There is a great study that mapped the Dhali Lama’s brain using an fmri scan. It showed his grey matter was ridiculously large compared to most people. Meaning - he has far more control over his conscious thought - and emotional reaction -than the rest of us. (MIT or Harvard did the study I believe.)

Powerful stuff. Worth looking into.

ff4152 posted 10/26/2017 06:02 AM

Thank you all for your replies and input!

One (of many) issues that I have is there always seems to be "noise" in my head, if that makes any sense. I overthink things and get so caught in it that it's often difficult to make even the simplest of decisions. And once I get something stuck in my head, its very hard to let it go.
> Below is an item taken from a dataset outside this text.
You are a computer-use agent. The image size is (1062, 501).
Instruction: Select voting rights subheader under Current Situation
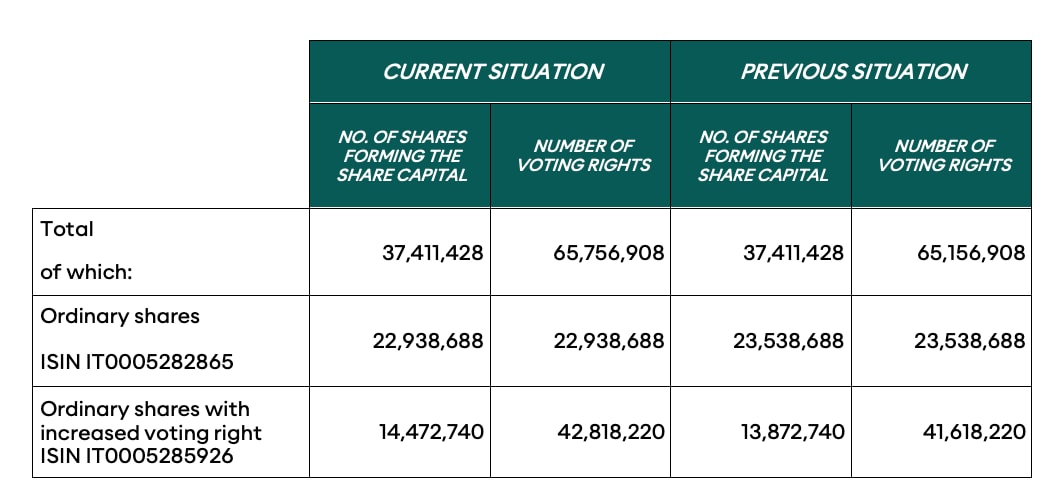[x=583, y=155]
Lionne posted 10/26/2017 17:34 PM

I have noise, too. All. The. Time. Mindfulness, yoga and getting back to my religious group, in which our meetings are silent, has helped me immensely. I have less chronic pain and feel more content overall.
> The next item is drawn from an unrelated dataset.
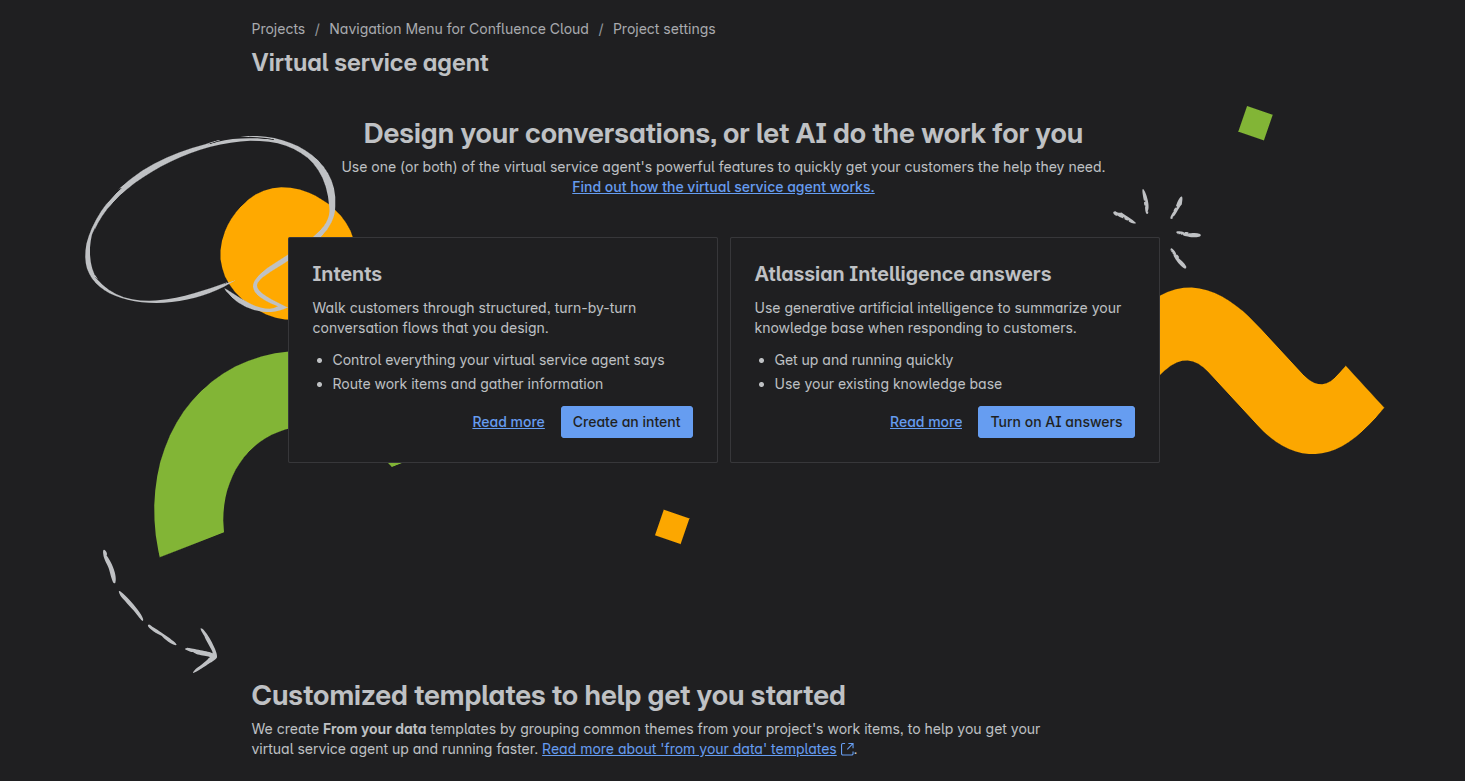The width and height of the screenshot is (1465, 781).
Task: Click the small green square decoration
Action: [x=1255, y=123]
Headphones and directed mindfulness apps and downloads work best for me.

4kids posted 10/26/2017 18:12 PM


Wanted to pop in and express my hope for you.
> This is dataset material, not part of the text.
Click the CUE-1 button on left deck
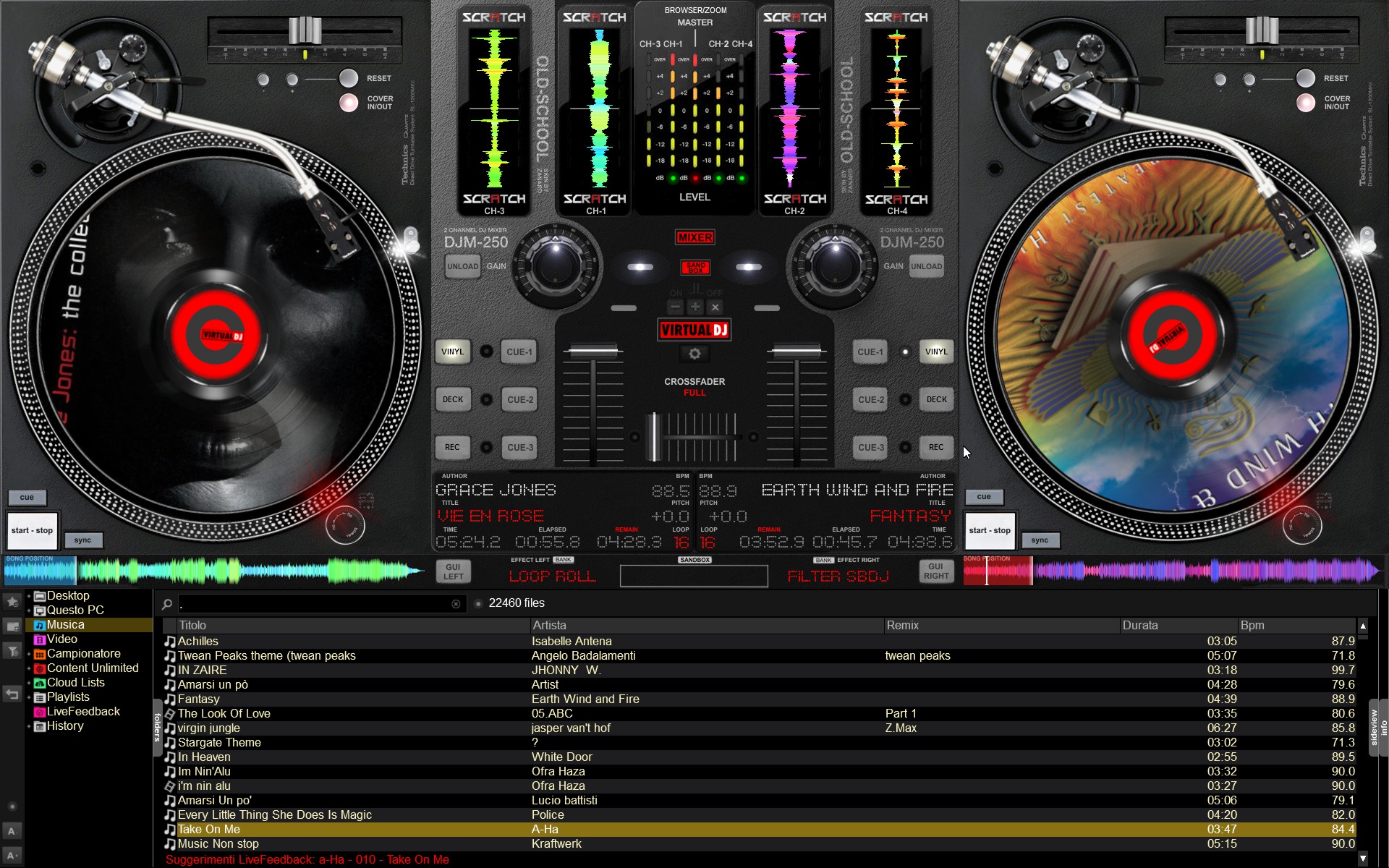tap(519, 352)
Every thread that you post, even one that is asking a question unrelated to the secret you are carrying, tends to lead to "Maybe you are feeling this way because of your lies about your unfaithfulness.

And, as you are aware since ypu have been supporting me in my own struggling and we have become friends, I too believe that you should be upfront and allow your wife to know her truth.

But this post was about you seeking help and support from the good and understanding posters of SI.

Lionne and a most others spoke of their experiences with mindfulness.

May I suggest that you reaď THEIR posts of hope for you right now and ignore the rest.

As you know, ff4152, your support of me in my hard time these past 2 + months has been a lifeline.

I challenge, and hope everyone understands that I am someone whom has been living and been treated horribly then most by my waywards actions before dday and after, so I challenge anyone to disagree with the fact that ff4152 has posted for help in this thread, even though he has been honest with us as very few waywards are honest with us, and deserves such help from us all.

My wayward posted on SI some.

Rarely responded back to a thread he posted.

Unless it was to gather sympathy for his own cause or to claim that he would rather not be in this world.

How many of u bs's can say the same as I?

Let's support ff4152. And hope he can find the strength, through our support of him, to live in real life.

On a side note, I would like to express my appreciation for your understanding and empathy to me these past few months.

Thank you for it. Truly.

I haven't spent much time on SI as of late. Not because of not needing help from the people whom could help me. Not at all.

I am truly thankful for all the help I have received here.

But I feel that empathy is needed. Both for bs's and wayward spouses that are trying to better themselves and heal.

Your path is different. Quite different from the crazy shit waywards, that only care about themselves.

Strength and continued healing for you friend.


[This message edited by 4kids at 6:19 PM, October 26th (Thursday)]

marji posted 10/26/2017 18:55 PM

You can check out Jon Kabat Zinn and the Minfulness Stress Reduction Program which was started in 1979 at a large hospital in Massachusetts. His program is essentially the model for mindfulness programs that now used in many schools, clinics, hospitals.

His 8 week structure program is available for download and involves combinations of meditation and gentle yoga practices carried out in a very simple to follow format. It trains breathing/thinking/nonthinking techniques that once learned can be applied in every day life in any situation. There are group mindfulness classes one can take but it's easily done in the privacy of one's own home. Zinn has many books but Mindfulness for Beginners may be a good place to start in terms of reading. But if you are looking to reduce stress in your life you might also try the program.

TX1995 posted 10/27/2017 11:03 AM

My IC suggested The Mindful Way through Anxiety and the Mindful Way through Depression (that one has a CD). By Susan Orsillo and Lizabeth Roemer. (Yay I get to be both anxious and depressed!).

I've started on the Anxiety one and have found the exercises and information helpful so far.